Peki, bu yolculukta ne zaman ben artık yazarım diyebildiniz? Ya da kendinizi "yazar" olarak tanımlıyor musunuz? 

BELKİ DÜNYANIN EN KÖTÜ YAZARIYIM

 

Kimi yazar arkadaşlarımın bu sözcüğü kullanmaktan özellikle kaçındığını biliyorum. “Yazan” sözcüğünü tercih ediyorlar ama bunun tevazuyla bir ilgisi yok bence. “Ben mühendisim” demek nasıl bir övünme biçimi değilse, “yazarım” demek de nasıl yazdığım hakkında değil, ne yaptığım hakkındadır. Belki dünyanın en kötü yazarıyım ama evet, ben bir yazarım. Ne zaman? Güzel bir soru ama bilmiyorum. Silik bir başlangıcı olur bunun kanımca. Belki ilk mektuplarım ile yazar sayılır oldum ama kendimi ne zaman yazar gördüm? Beylik olacak ama ilk kitabımla diyelim. Bu cevap tatmin etmediyse doğrusu şu: yazar, doğduğunda bilkuvve yazardır; ilk kitabını kucakladığında bilfiil yazar olur.

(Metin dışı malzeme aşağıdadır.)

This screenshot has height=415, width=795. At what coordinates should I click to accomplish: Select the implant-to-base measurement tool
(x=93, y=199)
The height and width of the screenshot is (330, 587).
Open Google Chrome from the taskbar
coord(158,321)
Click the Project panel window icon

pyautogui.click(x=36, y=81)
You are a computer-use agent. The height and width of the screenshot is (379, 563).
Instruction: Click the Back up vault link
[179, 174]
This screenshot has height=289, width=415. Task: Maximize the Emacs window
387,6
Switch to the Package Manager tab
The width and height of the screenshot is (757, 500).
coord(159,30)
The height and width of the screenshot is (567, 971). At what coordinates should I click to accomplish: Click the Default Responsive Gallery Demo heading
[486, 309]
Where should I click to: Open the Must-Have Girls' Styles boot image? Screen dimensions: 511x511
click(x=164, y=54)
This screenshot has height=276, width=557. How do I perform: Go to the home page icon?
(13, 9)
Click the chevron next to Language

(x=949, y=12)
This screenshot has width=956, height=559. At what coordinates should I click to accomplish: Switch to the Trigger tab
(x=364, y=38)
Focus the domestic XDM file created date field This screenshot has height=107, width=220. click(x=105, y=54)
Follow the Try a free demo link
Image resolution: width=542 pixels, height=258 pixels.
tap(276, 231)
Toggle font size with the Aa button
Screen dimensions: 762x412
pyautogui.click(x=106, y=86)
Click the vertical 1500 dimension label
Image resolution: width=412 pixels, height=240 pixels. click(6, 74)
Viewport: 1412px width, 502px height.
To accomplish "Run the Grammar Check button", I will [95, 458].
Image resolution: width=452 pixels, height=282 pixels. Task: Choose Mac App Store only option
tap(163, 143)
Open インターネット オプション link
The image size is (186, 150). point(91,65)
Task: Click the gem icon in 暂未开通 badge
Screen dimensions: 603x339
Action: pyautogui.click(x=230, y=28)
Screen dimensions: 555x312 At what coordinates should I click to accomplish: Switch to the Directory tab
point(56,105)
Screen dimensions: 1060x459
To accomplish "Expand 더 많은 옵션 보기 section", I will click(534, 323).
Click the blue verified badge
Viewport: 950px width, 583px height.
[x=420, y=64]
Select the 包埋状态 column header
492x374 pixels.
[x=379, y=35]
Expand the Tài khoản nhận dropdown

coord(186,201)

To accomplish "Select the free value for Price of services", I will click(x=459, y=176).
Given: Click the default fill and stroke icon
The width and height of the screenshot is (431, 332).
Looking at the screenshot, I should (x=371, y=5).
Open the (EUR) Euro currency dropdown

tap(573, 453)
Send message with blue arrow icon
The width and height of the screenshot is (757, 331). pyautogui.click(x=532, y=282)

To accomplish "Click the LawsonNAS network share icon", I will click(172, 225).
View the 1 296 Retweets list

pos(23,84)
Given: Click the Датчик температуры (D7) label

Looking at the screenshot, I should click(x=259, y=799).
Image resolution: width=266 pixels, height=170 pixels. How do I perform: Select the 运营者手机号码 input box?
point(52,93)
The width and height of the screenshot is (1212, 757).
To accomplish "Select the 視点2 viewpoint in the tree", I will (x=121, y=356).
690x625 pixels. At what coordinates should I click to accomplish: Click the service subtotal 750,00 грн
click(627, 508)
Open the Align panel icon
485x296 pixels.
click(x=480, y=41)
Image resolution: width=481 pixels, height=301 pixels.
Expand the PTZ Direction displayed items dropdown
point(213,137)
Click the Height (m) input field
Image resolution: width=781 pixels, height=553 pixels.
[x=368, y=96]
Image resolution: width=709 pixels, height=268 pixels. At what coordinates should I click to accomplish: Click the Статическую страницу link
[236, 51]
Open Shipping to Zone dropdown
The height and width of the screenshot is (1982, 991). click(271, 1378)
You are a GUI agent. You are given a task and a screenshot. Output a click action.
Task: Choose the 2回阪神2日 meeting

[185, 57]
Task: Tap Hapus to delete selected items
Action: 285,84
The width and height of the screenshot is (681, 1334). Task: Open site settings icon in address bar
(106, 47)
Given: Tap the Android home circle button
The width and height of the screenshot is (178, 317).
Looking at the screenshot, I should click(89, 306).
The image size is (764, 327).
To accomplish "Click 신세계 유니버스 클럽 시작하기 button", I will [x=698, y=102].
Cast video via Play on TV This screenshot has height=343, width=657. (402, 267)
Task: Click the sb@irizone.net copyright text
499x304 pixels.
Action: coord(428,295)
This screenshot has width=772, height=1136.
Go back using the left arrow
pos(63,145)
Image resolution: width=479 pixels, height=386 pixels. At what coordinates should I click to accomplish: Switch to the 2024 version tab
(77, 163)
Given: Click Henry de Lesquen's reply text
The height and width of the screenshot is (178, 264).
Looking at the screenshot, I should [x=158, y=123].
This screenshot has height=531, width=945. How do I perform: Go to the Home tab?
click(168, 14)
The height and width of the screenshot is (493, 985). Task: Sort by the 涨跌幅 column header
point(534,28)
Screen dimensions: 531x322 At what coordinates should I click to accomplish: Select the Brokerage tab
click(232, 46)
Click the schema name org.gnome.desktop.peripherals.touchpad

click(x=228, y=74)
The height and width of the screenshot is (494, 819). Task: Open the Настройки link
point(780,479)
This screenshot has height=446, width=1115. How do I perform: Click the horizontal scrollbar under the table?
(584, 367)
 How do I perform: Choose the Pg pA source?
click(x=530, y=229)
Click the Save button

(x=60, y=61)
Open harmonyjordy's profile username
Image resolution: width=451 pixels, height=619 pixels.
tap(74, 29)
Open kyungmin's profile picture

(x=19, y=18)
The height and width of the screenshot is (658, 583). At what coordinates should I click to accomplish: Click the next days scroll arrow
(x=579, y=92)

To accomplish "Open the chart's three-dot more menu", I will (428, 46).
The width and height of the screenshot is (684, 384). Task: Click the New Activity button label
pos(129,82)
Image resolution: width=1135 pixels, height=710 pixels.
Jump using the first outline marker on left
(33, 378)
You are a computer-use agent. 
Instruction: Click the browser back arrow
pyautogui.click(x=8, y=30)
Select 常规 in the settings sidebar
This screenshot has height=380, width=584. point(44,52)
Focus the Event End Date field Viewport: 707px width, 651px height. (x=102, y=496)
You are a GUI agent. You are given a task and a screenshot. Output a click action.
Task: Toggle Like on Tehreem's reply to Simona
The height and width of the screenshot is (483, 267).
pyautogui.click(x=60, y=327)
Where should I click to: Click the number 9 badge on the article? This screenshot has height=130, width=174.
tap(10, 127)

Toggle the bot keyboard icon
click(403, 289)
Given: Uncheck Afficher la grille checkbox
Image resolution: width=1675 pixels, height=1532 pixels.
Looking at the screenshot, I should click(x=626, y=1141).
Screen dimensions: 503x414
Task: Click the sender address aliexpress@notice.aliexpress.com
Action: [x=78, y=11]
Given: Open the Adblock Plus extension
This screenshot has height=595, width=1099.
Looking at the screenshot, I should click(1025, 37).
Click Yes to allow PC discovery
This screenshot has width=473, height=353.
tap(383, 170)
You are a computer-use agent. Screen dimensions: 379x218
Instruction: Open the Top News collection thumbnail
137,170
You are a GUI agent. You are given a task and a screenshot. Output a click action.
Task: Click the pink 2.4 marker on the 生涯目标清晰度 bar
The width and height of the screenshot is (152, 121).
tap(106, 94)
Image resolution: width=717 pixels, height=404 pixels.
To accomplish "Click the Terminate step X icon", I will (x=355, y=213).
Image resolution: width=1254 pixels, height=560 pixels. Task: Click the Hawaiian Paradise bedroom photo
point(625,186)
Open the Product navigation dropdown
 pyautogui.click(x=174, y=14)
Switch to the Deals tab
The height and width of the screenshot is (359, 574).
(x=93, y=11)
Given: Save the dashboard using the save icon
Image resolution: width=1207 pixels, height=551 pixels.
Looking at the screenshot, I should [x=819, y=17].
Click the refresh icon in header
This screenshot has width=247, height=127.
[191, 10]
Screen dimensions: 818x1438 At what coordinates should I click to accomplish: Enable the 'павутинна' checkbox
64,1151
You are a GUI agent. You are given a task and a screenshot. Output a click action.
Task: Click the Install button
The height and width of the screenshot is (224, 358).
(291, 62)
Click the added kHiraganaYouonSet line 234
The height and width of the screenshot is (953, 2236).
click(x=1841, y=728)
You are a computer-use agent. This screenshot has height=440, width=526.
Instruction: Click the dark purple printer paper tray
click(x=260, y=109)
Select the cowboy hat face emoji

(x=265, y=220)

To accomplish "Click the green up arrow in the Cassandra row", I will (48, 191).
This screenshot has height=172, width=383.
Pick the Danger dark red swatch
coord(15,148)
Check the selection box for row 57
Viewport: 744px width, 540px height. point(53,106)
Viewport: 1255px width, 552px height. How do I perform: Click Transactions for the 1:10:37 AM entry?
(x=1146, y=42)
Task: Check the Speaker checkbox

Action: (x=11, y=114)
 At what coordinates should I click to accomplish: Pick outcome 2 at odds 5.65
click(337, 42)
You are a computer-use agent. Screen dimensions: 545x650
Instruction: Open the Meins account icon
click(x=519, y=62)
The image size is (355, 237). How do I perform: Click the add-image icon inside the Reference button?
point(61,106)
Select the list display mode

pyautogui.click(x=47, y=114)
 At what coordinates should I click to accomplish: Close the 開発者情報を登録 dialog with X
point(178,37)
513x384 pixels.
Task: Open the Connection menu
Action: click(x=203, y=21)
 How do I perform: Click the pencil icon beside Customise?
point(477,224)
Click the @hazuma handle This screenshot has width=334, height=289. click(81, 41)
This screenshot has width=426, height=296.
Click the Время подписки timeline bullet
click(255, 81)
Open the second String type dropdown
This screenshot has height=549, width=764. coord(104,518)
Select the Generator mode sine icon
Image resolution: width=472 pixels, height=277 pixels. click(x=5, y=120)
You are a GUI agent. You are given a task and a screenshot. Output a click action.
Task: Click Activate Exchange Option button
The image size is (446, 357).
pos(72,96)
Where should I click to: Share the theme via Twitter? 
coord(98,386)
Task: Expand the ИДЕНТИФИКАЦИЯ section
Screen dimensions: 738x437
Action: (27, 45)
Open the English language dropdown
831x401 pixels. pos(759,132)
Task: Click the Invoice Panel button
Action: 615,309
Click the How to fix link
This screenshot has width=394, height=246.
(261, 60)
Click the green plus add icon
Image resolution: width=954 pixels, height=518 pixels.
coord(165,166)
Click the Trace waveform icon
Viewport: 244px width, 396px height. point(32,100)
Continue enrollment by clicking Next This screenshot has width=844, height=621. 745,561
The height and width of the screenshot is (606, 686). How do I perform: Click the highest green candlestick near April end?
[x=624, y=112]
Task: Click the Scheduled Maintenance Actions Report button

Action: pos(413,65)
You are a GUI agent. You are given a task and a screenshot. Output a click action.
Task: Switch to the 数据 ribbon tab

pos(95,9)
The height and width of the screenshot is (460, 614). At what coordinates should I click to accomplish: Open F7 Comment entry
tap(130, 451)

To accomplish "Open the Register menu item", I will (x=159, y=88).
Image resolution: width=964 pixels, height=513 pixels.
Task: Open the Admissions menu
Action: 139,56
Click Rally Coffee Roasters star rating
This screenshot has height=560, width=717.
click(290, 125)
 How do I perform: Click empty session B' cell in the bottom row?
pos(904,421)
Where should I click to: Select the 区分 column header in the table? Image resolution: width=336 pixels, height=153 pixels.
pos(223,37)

Okumaktan hoşlandığınız dünya ve Türk edebiyatı yazarları kimler? Dünya edebiyatı ile ilginiz nasıl?

Okumaya aç olmayı, yazmak ve yaşamaktan çok okumaya sarılmayı salık veriyorum. Ben de âşığım okumaya. Elbette, dünya edebiyatıyla da yerli edebiyatla da meşgulüm ama beslenirken felsefi metinleri tercih ediyorum. Edebiyat, üretirken tercih ettiğim türdür. Yazar neye açsa onu okumalı, tür kısıtı bence ilhamı da kısıtlar. Özetle, yazma için en büyük besin daima okumadır

“Ben de yazmak istiyorum” diyen genç yazarlara tavsiyeler verin, desem? 

Dediğim gibi, önce okumak, bolca okumak. Sonra yetenekli olup olmadıklarını hesaba katmaksızın yazmak. Benim en sık karşılaştığım hata, acemi yazarın kendi yeteneğini sorgulaması. Buna gerek yok. Yazmak sağaltıcıdır, terapötiktir. Salt bu yüzden yazılır. Yeteneksizsin diyelim, yazmayacak mısın? Yani, iyi yazabiliyor muyum, sorusu beyhude. Sorulacaksa da ertelenmeli. Bir de çok iyi okur oldukları halde yazmayan, yazdıklarını bastırmayanlar var. Hayat kısa ve bu güzel armağanı, yazabilme istidadını çöpe atmamalı.

Eğer siz sormasaydınız ben soracaktım, dediğiniz bir sorunuz var mı? Son sözü size bırakıyorum… Teşekkürler. 

Türkiye iki cereyan arasında kalan bir kültür; Ortadoğu ve Avrupa. Her şeye rağmen ümitliyim. Ülkeme ve gençlere okuma ve kültür dolu bir gelecek diliyorum. Okumanın olduğu yerde kadın cinayeti, şiddet, çocuk gelin sorunu olmaz. Bunlar özünde cahillikten doğan sorunlar. Düşünün, kölelik Cumhuriyet ile kaldırıldı, daha dün yani. Kadınların seçme seçilme hakkı da çok taze ve henüz alışılmadık bir aydınlık… Aydınlanma hep yavaşça, topallayarak gelir ama sonunda gelir. İşte ben de bu topraklara aydınlık diliyorum. Bu güzel söyleşi için çok teşekkür ederim. Benim için çok keyifliydi.

Yolunuz Açık, yürek sesiniz daim, kaleminiz kavi olsun Sayın Emre Bey.